REQUIREMENT:
From the entries below, copy every line that holds the word "Given".
◆ ◆ ◆ ◆
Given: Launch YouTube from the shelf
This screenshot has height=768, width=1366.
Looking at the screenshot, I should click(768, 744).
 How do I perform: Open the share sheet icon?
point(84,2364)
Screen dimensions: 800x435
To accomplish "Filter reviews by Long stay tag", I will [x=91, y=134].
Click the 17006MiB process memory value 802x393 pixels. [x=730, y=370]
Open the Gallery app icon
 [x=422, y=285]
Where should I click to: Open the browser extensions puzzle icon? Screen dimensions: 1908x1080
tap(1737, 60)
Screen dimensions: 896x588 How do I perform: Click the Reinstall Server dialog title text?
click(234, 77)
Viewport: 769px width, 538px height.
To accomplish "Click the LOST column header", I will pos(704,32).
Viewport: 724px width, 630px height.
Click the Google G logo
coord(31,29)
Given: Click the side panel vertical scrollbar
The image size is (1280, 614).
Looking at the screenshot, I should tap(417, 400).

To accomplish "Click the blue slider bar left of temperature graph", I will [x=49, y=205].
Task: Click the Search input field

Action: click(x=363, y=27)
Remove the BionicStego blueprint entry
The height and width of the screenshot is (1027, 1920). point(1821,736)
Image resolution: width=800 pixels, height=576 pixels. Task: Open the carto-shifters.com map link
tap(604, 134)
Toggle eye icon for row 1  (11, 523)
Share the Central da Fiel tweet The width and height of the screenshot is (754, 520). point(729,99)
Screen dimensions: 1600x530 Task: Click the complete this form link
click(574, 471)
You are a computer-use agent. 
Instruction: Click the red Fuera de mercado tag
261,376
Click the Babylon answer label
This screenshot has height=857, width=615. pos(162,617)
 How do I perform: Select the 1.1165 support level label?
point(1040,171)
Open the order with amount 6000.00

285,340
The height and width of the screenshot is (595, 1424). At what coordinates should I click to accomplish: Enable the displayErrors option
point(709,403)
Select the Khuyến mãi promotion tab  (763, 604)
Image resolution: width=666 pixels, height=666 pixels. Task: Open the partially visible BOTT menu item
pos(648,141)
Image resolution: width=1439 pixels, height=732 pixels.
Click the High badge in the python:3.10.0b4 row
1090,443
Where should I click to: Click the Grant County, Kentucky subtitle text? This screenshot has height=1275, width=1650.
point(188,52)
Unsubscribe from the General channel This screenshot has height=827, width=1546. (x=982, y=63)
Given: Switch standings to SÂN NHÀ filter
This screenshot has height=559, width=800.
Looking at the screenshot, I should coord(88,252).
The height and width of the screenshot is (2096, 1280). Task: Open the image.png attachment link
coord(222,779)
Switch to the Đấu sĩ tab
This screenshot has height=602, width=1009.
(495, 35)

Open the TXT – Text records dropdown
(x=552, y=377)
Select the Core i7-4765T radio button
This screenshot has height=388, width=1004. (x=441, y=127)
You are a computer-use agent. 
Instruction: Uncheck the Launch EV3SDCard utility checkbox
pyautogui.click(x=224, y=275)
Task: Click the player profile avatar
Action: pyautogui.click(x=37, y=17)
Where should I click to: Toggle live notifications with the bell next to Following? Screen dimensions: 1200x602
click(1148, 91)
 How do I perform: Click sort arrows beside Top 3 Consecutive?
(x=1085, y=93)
◆ ◆ ◆ ◆
SOLUTION TO THE EXERCISE:
Given: Launch YouTube from the shelf
Given: Click the side panel vertical scrollbar
Given: Switch standings to SÂN NHÀ filter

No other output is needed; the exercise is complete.